The Clinical and Pathological Features of Patients with Antineutrophil Cytoplasmic Antibody-Associated Vasculitides Concomitant with IgG4-Related Disease

Session Information

Category: Glomerular Diseases

  • 1203 Glomerular Diseases: Clinical, Outcomes, and Trials

Authors

  • Chen, Liangliang, The First Affiliated Hospital, College of Medicine, Zhejiang University, Hangzhou, China
  • Ma, Yanhong, The First Affiliated Hospital, College of Medicine, Zhejiang University, Hangzhou, China
  • Han, Fei, The First Affiliated Hospital, College of Medicine, Zhejiang University, Hangzhou, China
Background

Antineutrophil cytoplasmic antibodies (ANCA)-associated vasculitides (AAV) and IgG4-related disease (IgG4-RD) have similarities in clinical features.
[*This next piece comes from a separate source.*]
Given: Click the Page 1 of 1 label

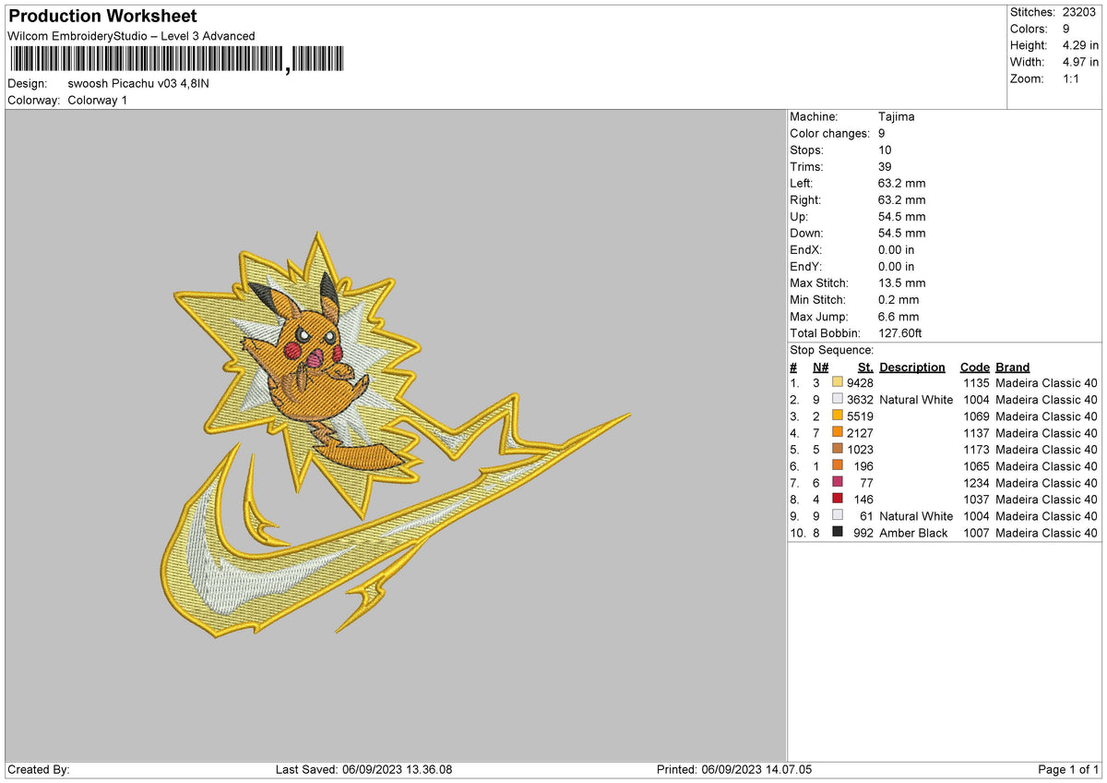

The characteristics and the pathogenesis of the concomitant AAV and IgG4-RD disease have not been elucidated.

Methods

We included 92 AAV patients with renal biopsy results. Among them, 10 patients met both AAV and IgG4-RD criteria (concomitant group). The IgG subclasses of myeloperoxidase (MPO)-ANCA in both serum and renal tissue were measured and complement activation components were detected in serum.

Results

Patients in concomitant group had both elevated serum IgG4 level and positive MPO-ANCA. They had higher levels of eosinophil counts, serum globulin, IgG, IgE and CRP than patients in AAV alone group. All 10 patients had glomerulonephritis with crescents and 7 patients also had segmental necrosis of glomerular capillary wall. Most of them also presented storiform fibrosis and lymphoplasmocytic infiltration in renal interstitium with IgG4 positive plasma cells more than 10/HPF. The percentages of glomerular global sclerosis and crescent were 36.6%±25.7% and 23.2%±15.4% respectively. Eight patients received combined therapy of glucocorticoids and cyclophosphamide, one patient received glucocorticoids only and another patient received glucocorticoids and rituximab. Eight patients achieved remission with improved renal function, the other two patients were on maintaining dialysis. The IgG4 subclass of MPO-ANCA was higher in concomitant group than that in AAV alone group. A merge of IgG4 and MPO immunofluorescence was observed in parts of glomerular mesangium of concomitant AAV and IgG4-RD patients. For complement components, Bb and mannose-binding lectin (MBL) were elevated in serum of concomitant AAV and IgG4-RD patients.

Conclusion

We showed a new overlap syndrome of AAV and IgG4-RD, in which the IgG4 subclass of ANCA may be a pathogenic factor, and alternative complement pathway and MBL pathway may be involved.